Animats (122034) | about 6 years ago | (#24607409)

Linux in 2012 will look a lot like Linux in 2002.

  • X-Windows forever.
  • Configuration still handled with text files, with front-end tools that try to conceal them but never quite do it all.
  • Ugly icons.
  • Inconsistency between GUIs of applications.
  • Too much need for the command line.
  • Inadequate locking and interprocess communication.
  • Even more kernel bloat.

Alternative UIs are Linux's big break (1)

aaronbeekay (1080685) | about 6 years ago | (#24607439)

I've been watching this over the past few years, as I act as tech support for friends and family-- as well as professionally at times-- and use OS X, Ubuntu, XP, and FreeBSD.

Linux on the desktop is a fantastic goal, but Windows is entrenched and that's not going to REALLY change in under a generation. People who learn to use computers running Windows-- especially older users and the less technical who might lean more towards memorization than understanding-- will stick with Windows because that's what they know, and there's very little Windows can do to fight that. People put up extraordinary resistance to change on their desktop "mouse, keyboard, monitor, chair" setups, and I haven't found a way around this.

Where I think Linux (and I say "Linux" meaning the kernel, not necessarily a distro) can really shine, and is shining, is embedded devices and new user interaction paradigms. Here's where people are really used to change. Look at your average American cell-phone owner. They upgrade faithfully every two years, and while Verizon has done some to standardize its phones' UIs, they still re-learn menus, key sequences, address book formats, EVERYTHING every time they get a new phone. The same with PDAs, smartphones, etc. When people aren't under the impression that they will stick with a UI for the rest of their life, when they KNOW they have to change and they're used to it, they can accept whatever that change is. Linux, being free, easily slimmed down, and extensible, can be that change. It already is. Look at the new generations of smartphones coming out-- more and more, phones are more computer than appliance. As these devices demand more and more power, the space will open up for Linux to move in.
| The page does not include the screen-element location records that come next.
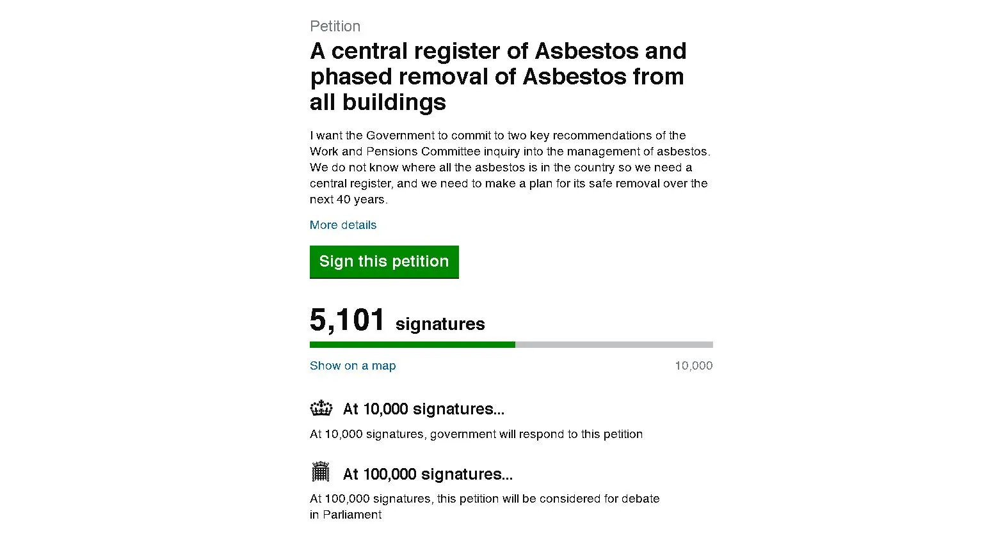The image size is (1005, 541).
Task: Click the 10,000 goal label
Action: tap(693, 365)
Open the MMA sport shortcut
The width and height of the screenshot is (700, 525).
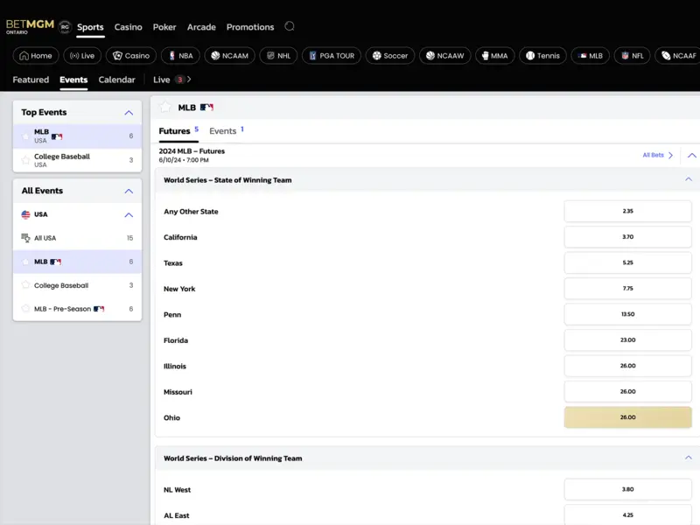pyautogui.click(x=494, y=55)
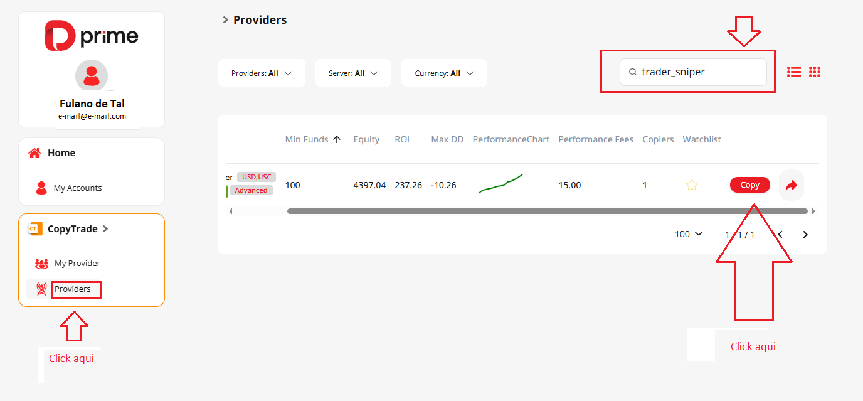Image resolution: width=863 pixels, height=401 pixels.
Task: Switch to grid view layout icon
Action: (x=815, y=72)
Ubuntu? It's usable, it's great, but even after using it for a year-- even after customizing it much more than I could ever have customized my Mac-- I missed OS X. The same with my grandmother and XP, the same with my friends and pick-your-OS. But I transitioned from a Treo 650 to a 700wx to an iPhone in a month apiece, and didn't feel lost on any of them. My friends can do the same easily. That's where the weak point is in MS entrenchment, or any vendor's entrenchment, which means that Linux can really compete on level ground.